LCRA Provides Access on a New Radio Network

LCRA Provides Access on a New Radio Network

The Lower Colorado River Authority (LCRA), Austin, Texas, was formed by the State of Texas in 1934 as a Water Reclamation District and wholesale electric services provider. It serves approximately 800,000 Central Texans through 44 wholesale customers. They have recently agreed to purchase two-way radio equipment from Ericsson in a contract worth up to $34 million as LCRA expands its core business as a wholesale electricity provider to parts of 58 counties in Central Texas. With plans to install the new 50-site system during the next two years, LCRA is on the leading edge of a trend in which utility companies are selling access to their mobile radio networks to non-utility users. Participants would pay a fee that will help LCRA recover its network investment and buildup costs. In this case, LCRA will offer dispatch radio services to its customers and communities.

According to LCRA officials, a key to the new arrangement is sophisticated wide-area capabilities provided by Ericsson`s Enhanced Digital Access Communications System (EDACS) technology, which offers a dramatic capacity increase from the old LCRA network. EDACS allows multiple user-groups to maintain priority access to channels and still hold private conversations for routine activities. This allows communications between various groups to coordinate joint responses.

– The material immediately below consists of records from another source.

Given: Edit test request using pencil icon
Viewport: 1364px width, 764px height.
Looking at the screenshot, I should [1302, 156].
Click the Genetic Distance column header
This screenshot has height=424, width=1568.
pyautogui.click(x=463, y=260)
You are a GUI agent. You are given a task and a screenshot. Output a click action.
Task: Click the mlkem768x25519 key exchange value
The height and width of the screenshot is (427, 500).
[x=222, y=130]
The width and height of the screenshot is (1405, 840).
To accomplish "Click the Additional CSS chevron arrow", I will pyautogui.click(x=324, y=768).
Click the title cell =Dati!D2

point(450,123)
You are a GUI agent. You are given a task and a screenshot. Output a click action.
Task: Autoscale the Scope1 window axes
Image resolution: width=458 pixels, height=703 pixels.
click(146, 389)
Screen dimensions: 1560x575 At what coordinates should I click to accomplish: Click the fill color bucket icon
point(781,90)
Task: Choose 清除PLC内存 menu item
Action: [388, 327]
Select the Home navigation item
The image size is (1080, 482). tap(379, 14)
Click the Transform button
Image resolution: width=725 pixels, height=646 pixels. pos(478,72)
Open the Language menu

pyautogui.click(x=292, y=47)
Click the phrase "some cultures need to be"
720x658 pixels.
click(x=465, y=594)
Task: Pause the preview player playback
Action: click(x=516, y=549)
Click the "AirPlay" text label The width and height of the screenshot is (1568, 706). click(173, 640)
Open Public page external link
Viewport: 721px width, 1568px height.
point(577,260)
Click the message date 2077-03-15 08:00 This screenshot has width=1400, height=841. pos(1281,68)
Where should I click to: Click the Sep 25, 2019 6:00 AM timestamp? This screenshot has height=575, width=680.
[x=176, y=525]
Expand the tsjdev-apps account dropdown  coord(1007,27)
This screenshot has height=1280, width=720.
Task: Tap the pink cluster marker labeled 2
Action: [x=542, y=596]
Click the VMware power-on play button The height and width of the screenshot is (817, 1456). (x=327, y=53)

For example, when LCRA responds to a call for downed power lines, police on the system have the option to hear, with simple system adjustments, how the utility plans to correct the problem and jointly form strategies for directing traffic away from the scene. Police and ambulance on the system, while immediately able to access private channels in emergencies, can still communicate directly with each other for mutual response calls. Users no longer will be forced to coordinate their related duties through their dispatchers, as is the case for those with separate radio systems.

EDACS can also support advanced applications such as transmitting voice and data on common channels. Public safety users could tap into federal databases containing images of wanted criminals and do license plate checks. They can also file reports on mobile laptops to reduce voice dispatch traffic and save time. The shared networks would also reduce costs for each participating agency.

According to Larry Krenek, LCRA Telecommunications marketing manager, public safety users are leading candidates for the shared network. He adds, “The ability of diverse agencies to communicate up and down the river in situations where multiple agencies must respond will be a tremendous asset to all parties involved.”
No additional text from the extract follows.